How would you handle your (adult) child coming out as trans?

275 replies

Thinkingtoomuchandnotsleeping · 19/11/2025 13:24

Just that really. I am petrified of losing our incredibly close relationship but I cannot come to terms with the expectation that I am supposed to just affirm his choice.
He is very early in his "realisation".
How would you approach this?

OP posts:
Ddakji · 21/11/2025 18:06

Diverze · 21/11/2025 18:01

"We can talk about your discomfort, your questions, and what you’re trying to work through - slowly, honestly, and without pressure to declare a fixed identity or rush into anything. I’m here for you, I'm not against you. I want you to feel supported, grounded, and connected to reality as you figure out who you are.”

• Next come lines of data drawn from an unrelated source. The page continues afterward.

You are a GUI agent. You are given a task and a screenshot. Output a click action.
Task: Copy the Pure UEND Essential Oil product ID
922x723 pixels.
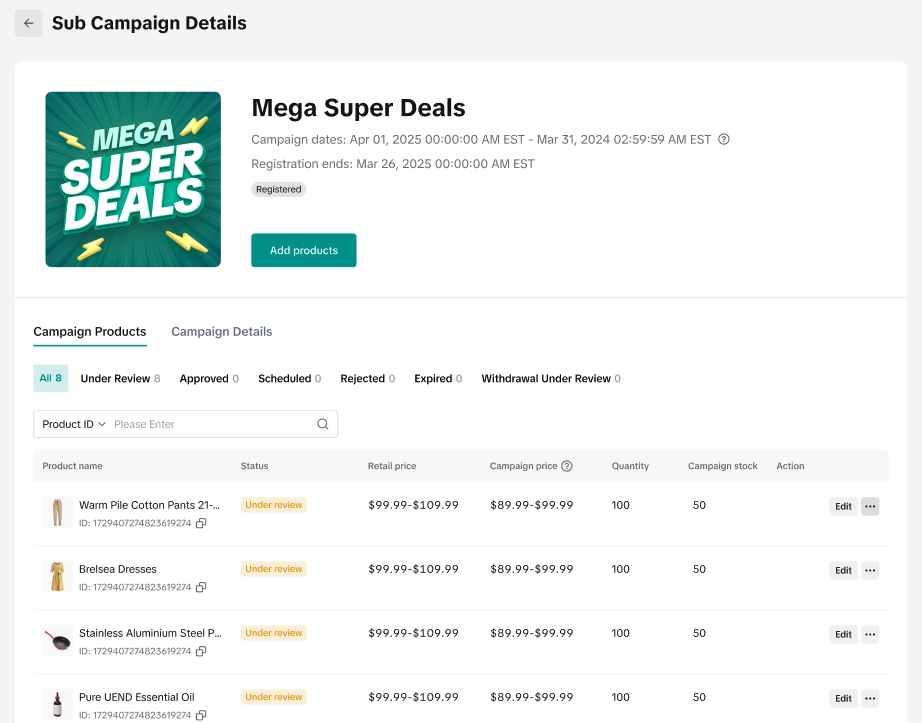click(x=201, y=715)
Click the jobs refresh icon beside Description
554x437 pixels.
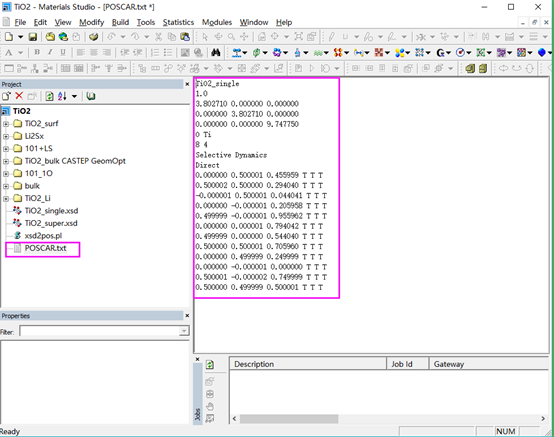tap(210, 365)
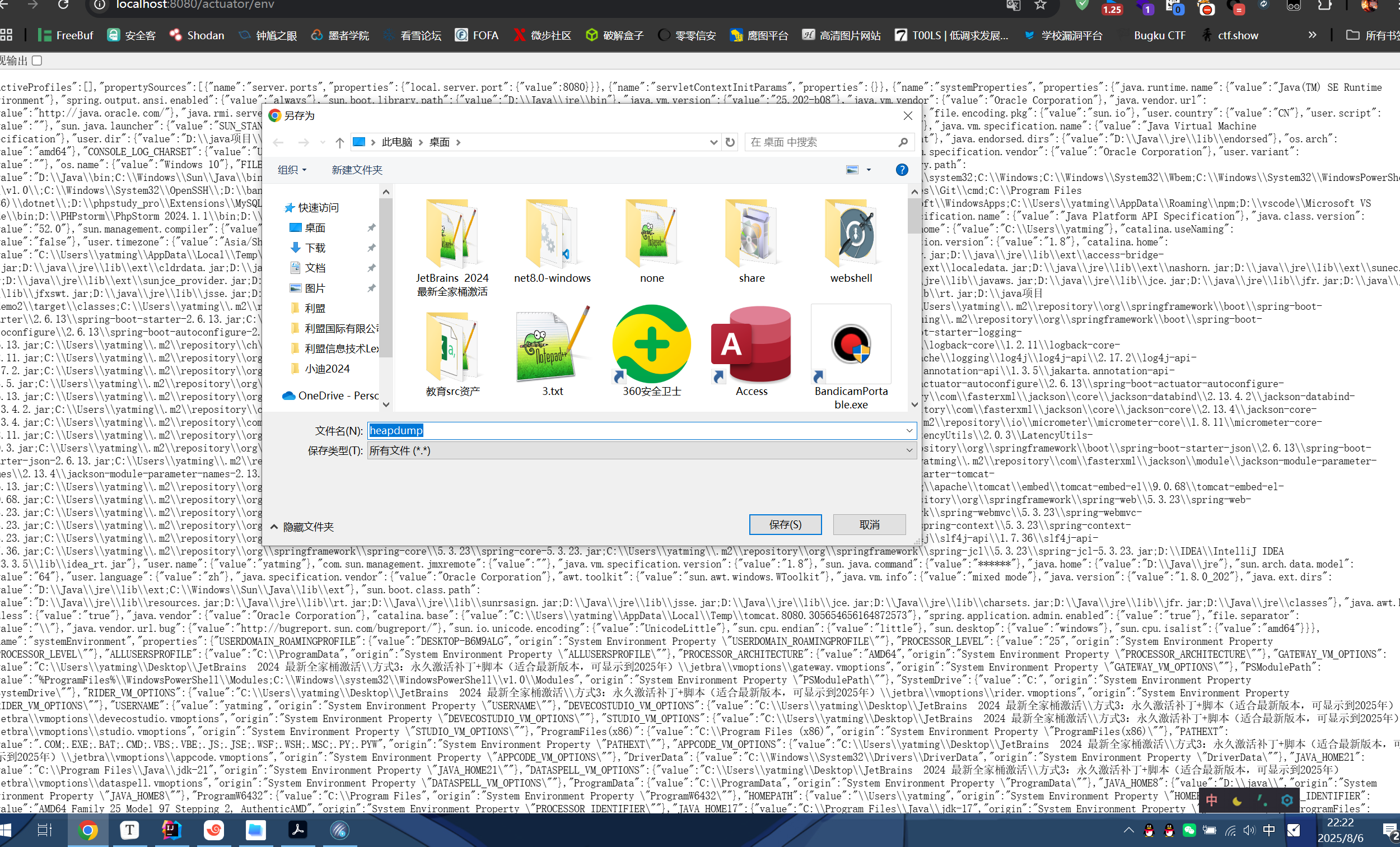The width and height of the screenshot is (1400, 847).
Task: Click 新建文件夹 new folder command
Action: [x=357, y=170]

This is disingenuous though isn't it? Because you are presupposing the outcome and against the person adopting a trans identity.

As I have said many times on this thread, many trans people know they aren't really the other sex and that they don't pass. What people don't get is that "passing" isn't what drives transition, well it might be for homosexual transexuals, but not for autistic young people. It's about their sense of self.

But presumably it’s into entirely internal if, as you said upthread, if others won’t go along with the new identity, that’s a problem.

It often seems to me that trans requires an audience. It’s external.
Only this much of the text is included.